• _Task item_
Leave out the pictures and repeat exactly the lines from the one containing "You are a computer-use" through the end of the records.

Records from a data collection
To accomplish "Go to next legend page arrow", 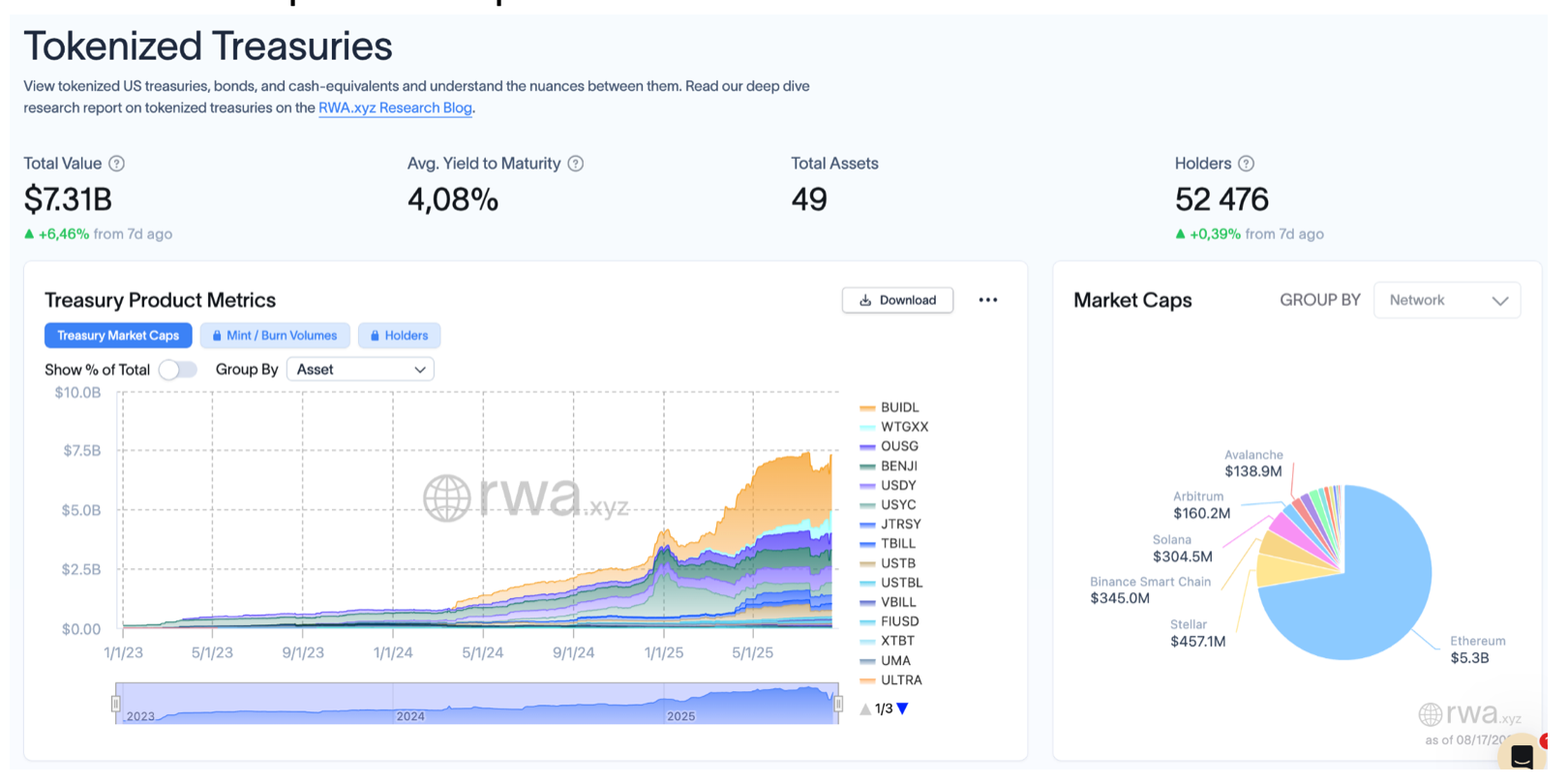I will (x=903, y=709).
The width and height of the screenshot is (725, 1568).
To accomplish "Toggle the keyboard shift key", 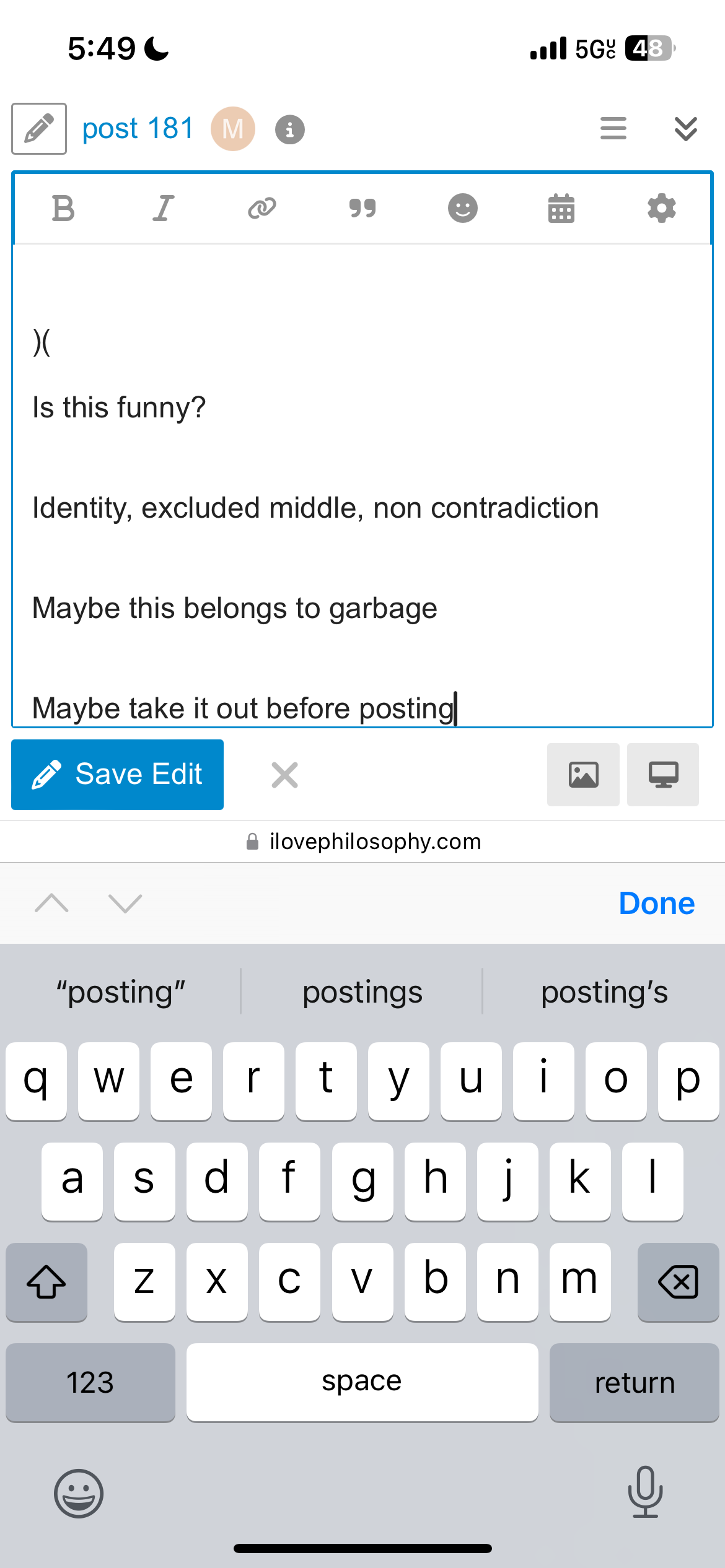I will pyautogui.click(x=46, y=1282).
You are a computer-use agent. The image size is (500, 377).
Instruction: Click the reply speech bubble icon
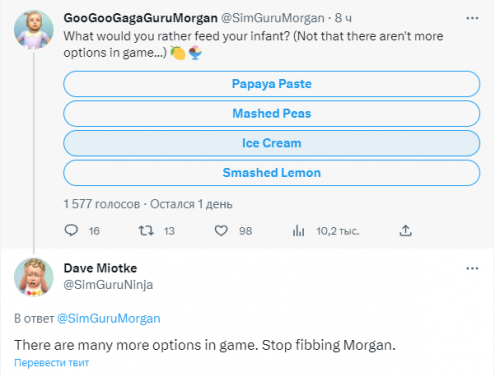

• _Completed exercise_
You are a computer-use agent. The image size is (500, 377).
Instruction: Click the reply speech bubble icon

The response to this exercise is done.